## Exercise brief
Your answer should hold exactly the lines from the one with "[Instagram] (516, 932)" through the last line of the material below, nothing before and nothing extra.

══ Information ══

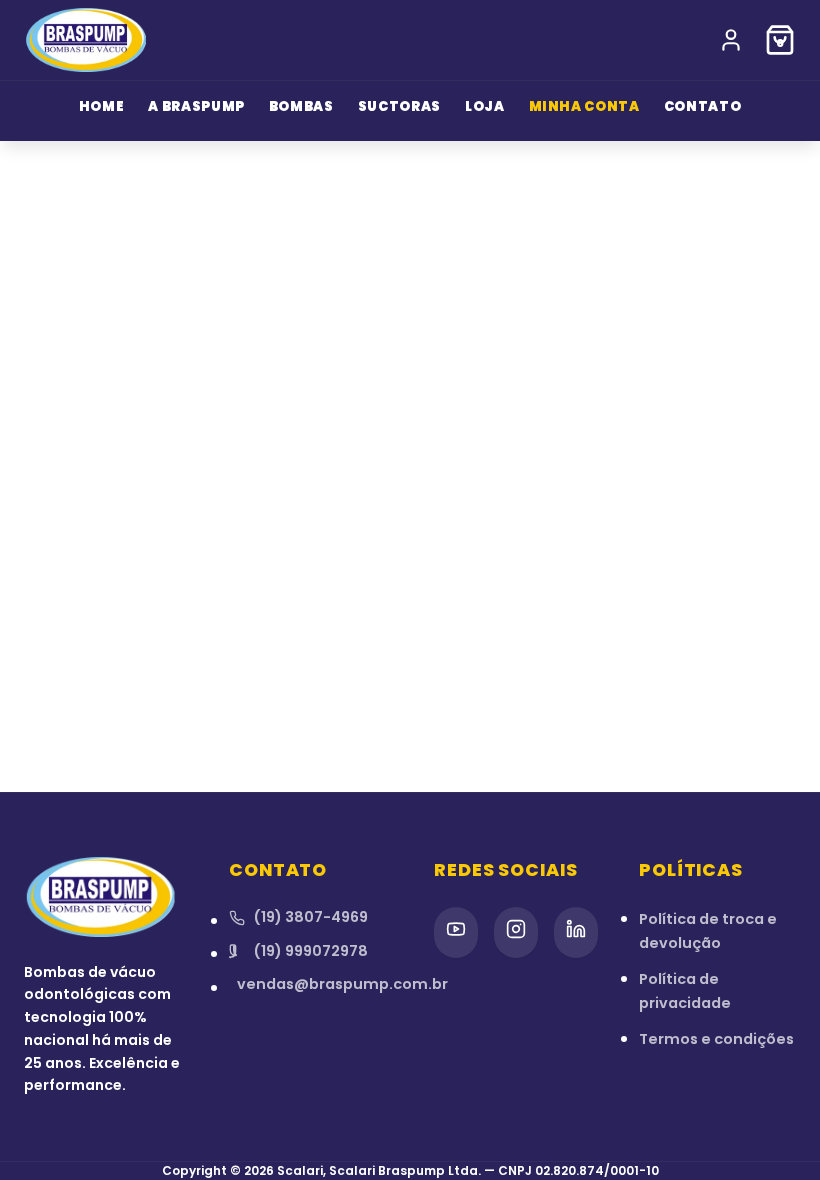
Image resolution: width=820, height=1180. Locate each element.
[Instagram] (516, 932)
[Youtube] (456, 932)
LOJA (485, 106)
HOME (102, 106)
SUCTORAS (399, 106)
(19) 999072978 (310, 951)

═══

## Task output
[Instagram] (516, 932)
[Youtube] (456, 932)
LOJA (485, 106)
HOME (102, 106)
SUCTORAS (399, 106)
(19) 999072978 (310, 951)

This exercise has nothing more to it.